Il y a une confusion avec le groupe de Tlemcen. On trouve ce qualificatif pour un groupe, celui d’Oujda en 1965 après le 19 juin 1965, dans un rapport aux archives de Nantes. Il s’agit d’une catégorisation qu’a réalisé une chancellerie, française en l’occurrence, sur les différents pôles de pouvoir en Algérie post coup d’Etat. Maintenant, il est sans conteste que dans l’imaginaire collectif c’est le groupe d’Oujda qui est prégnant et utilisé. Toute explication qui contredirait scientifiquement et objectivement ce lieu commun provoque une levée de boucliers...

  • La période que vous avez étudiée est marquée par la rareté de sources (témoignages, archives).

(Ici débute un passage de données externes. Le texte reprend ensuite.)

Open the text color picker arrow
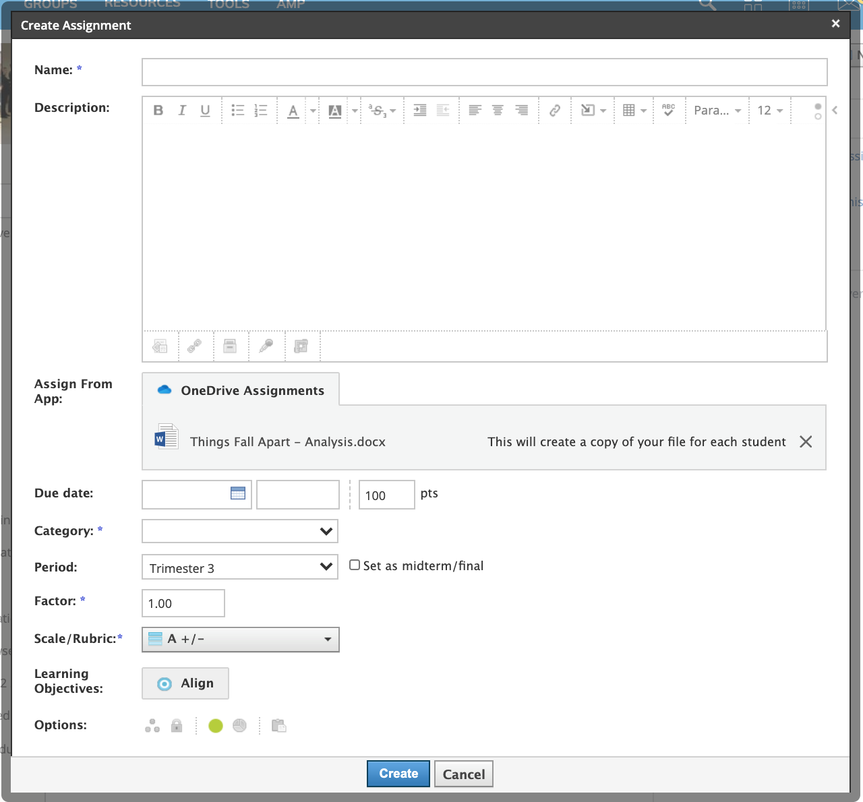The image size is (863, 802). (x=313, y=111)
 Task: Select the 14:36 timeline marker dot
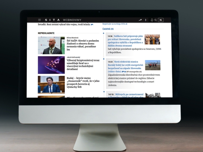click(x=104, y=33)
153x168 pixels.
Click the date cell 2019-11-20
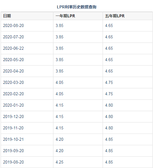pos(13,128)

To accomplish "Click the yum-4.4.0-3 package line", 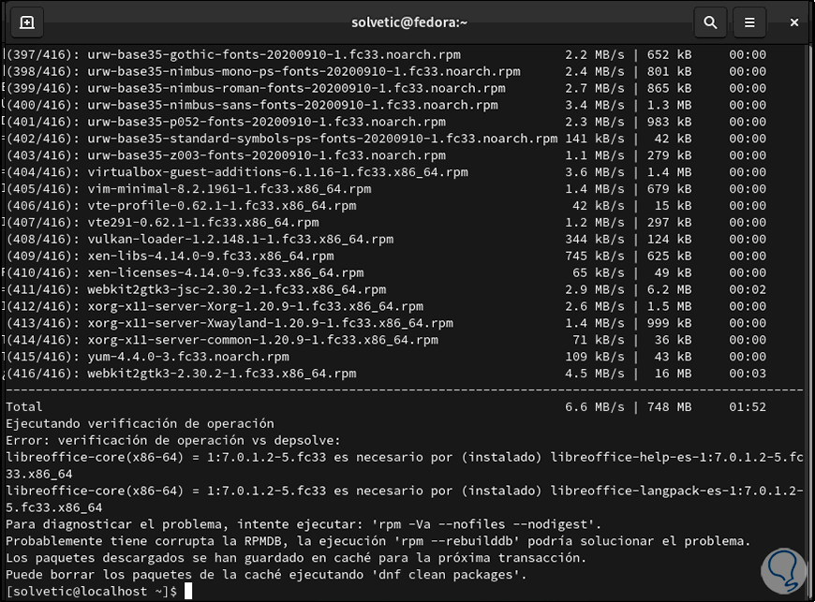I will pyautogui.click(x=187, y=357).
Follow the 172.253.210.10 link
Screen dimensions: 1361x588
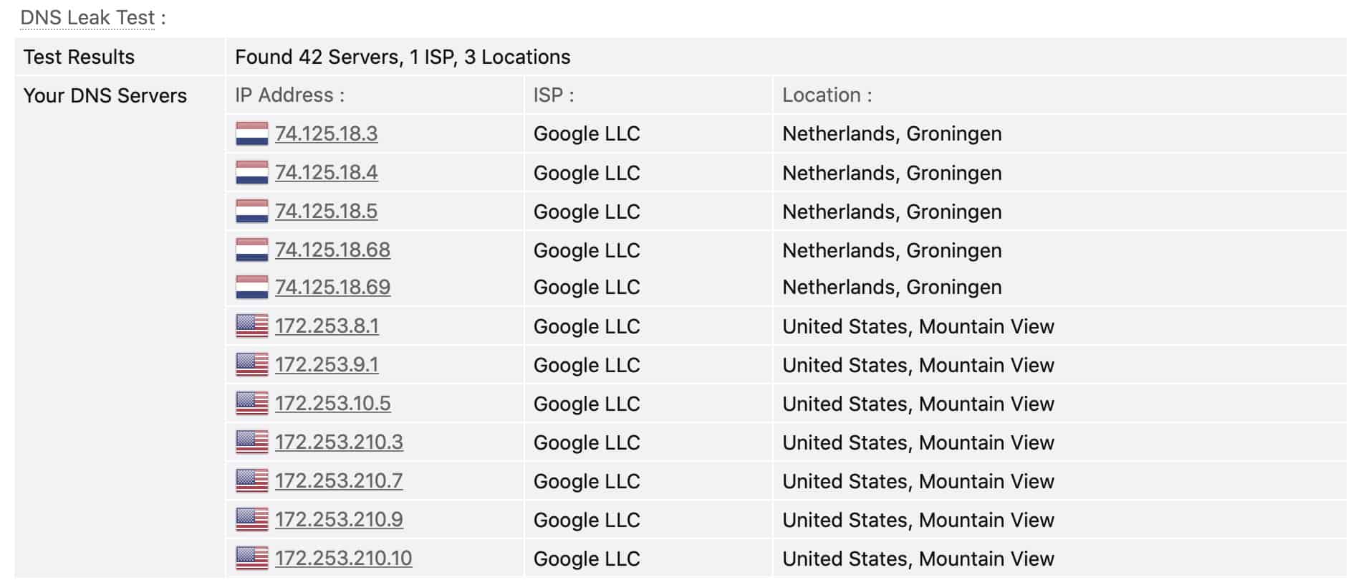[343, 558]

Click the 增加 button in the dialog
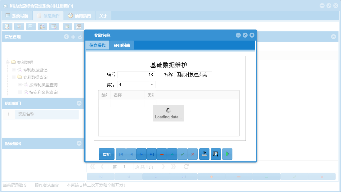coord(106,154)
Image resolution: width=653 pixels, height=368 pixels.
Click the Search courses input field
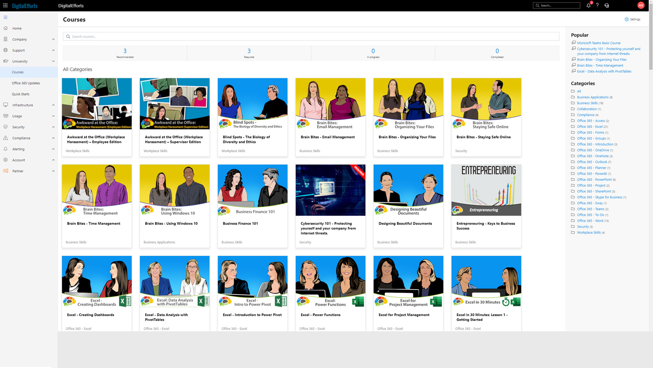click(x=311, y=36)
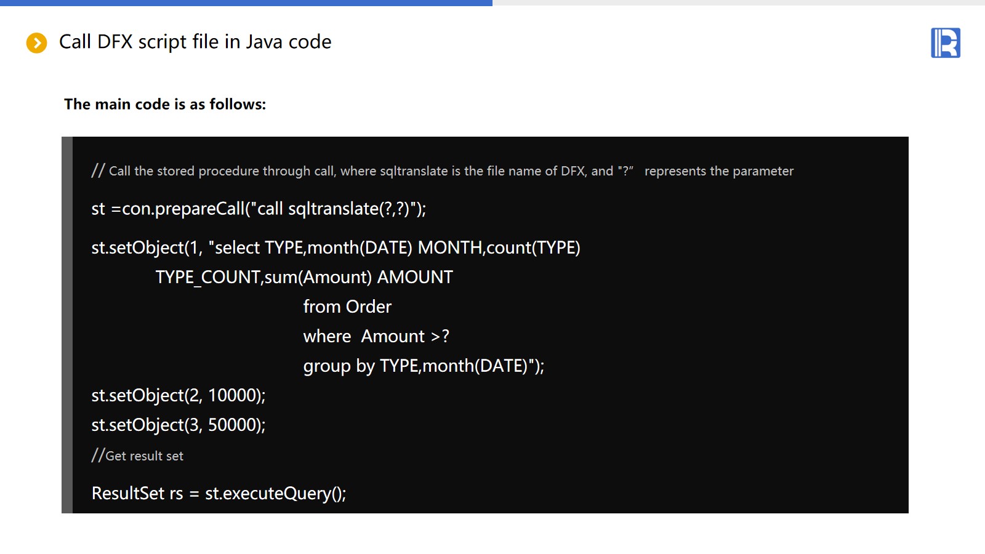This screenshot has width=985, height=554.
Task: Click the 'group by TYPE,month(DATE)' line
Action: tap(424, 366)
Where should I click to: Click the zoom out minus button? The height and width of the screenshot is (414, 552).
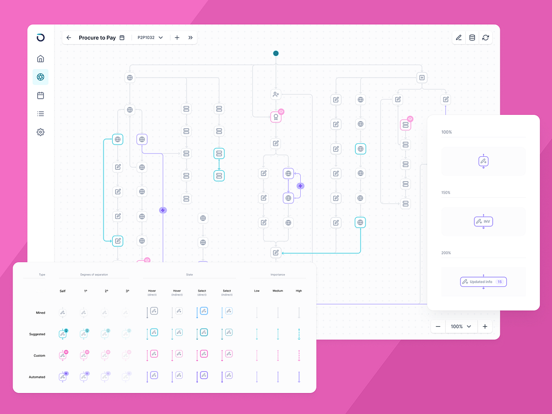(x=438, y=327)
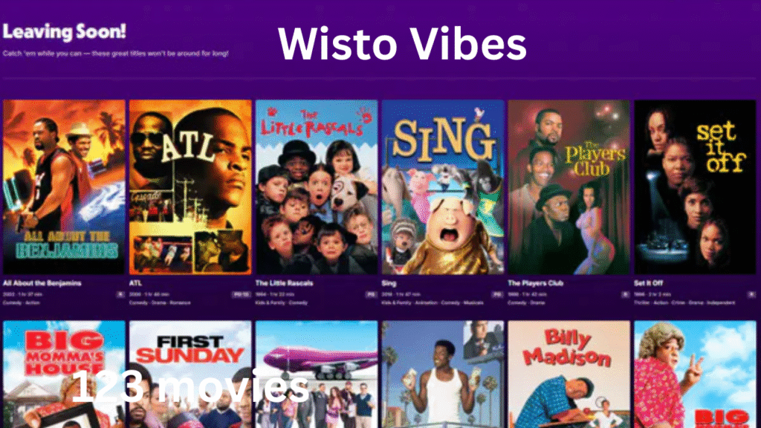The width and height of the screenshot is (761, 428).
Task: Click the All About the Benjamins title link
Action: (42, 283)
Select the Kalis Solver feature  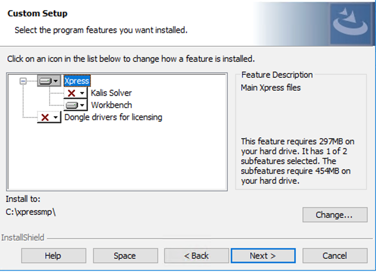[x=111, y=93]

Le culte du secret qui remonte à la période de la Spéciale explique-t-il le silence d’acteurs importants ? Comment aviez-vous pu surmonter cet obstacle ?

J’ai eu la chance ou la baraka d’avoir pu consulter les archives du GPRA et du CNRA à Alger, ce qui m’a permis d’explorer les tréfonds du FLN et de l’ALN, en particulier de 1959 à 1962. Les acteurs de la Révolution algérienne que j’ai rencontrés se sont livrés sans aucune retenue, que ce soit à El Bayadh, Alger, Constantine ou ailleurs. 
Le problème est la fermeture des archives nationales durant plus d’une décennie, la privatisation des archives familiales ou celles des fondations. Sinon, les militants, dirigeants ou citoyens ordinaires rédigent leurs mémoires. Nous en avons des centaines, sinon des milliers. Ce tableau positif ne doit pas masquer une triste réalité : la discipline (Histoire) est le parent pauvre de la recherche.

Nos jeunes historiens butent sur des montagnes de problèmes, sachant par exemple que des kilomètres de fonds d’archives sur notre passé sont à l’étranger. Le risque ou le danger est que notre histoire nationale ne soit plus à l’avenir du ressort de nos jeunes collègues. Le chantier de consolider la recherche historique et lui donner les moyens devrait être lancé si nous voulons avoir un capital de travaux solides et très bien documentés.

BIO-EXPRESS

Amar Mohand-Amer, docteur en histoire (Paris 7), est directeur de la Division «Socio-anthropologie de l’histoire et de la mémoire (HistMém)» et directeur-adjoint du comité de rédaction de la revue Insaniyat, au Centre national de recherche en anthropologie sociale et culturelle, CRASC, d’Oran. Il travaille sur les processus de transition (1962), les trajectoires individuelles et de groupes, la violence en temps de guerre (colonisation), ainsi que sur les questions mémorielles. Il est l’auteur de La crise du FLN de l’été 1962, indépendance nationale et enjeux de pouvoir(s) (Frantz Fanon). L’ouvrage est préfacé et postfacé par les historiens Omar Carlier et Mohammed Harbi.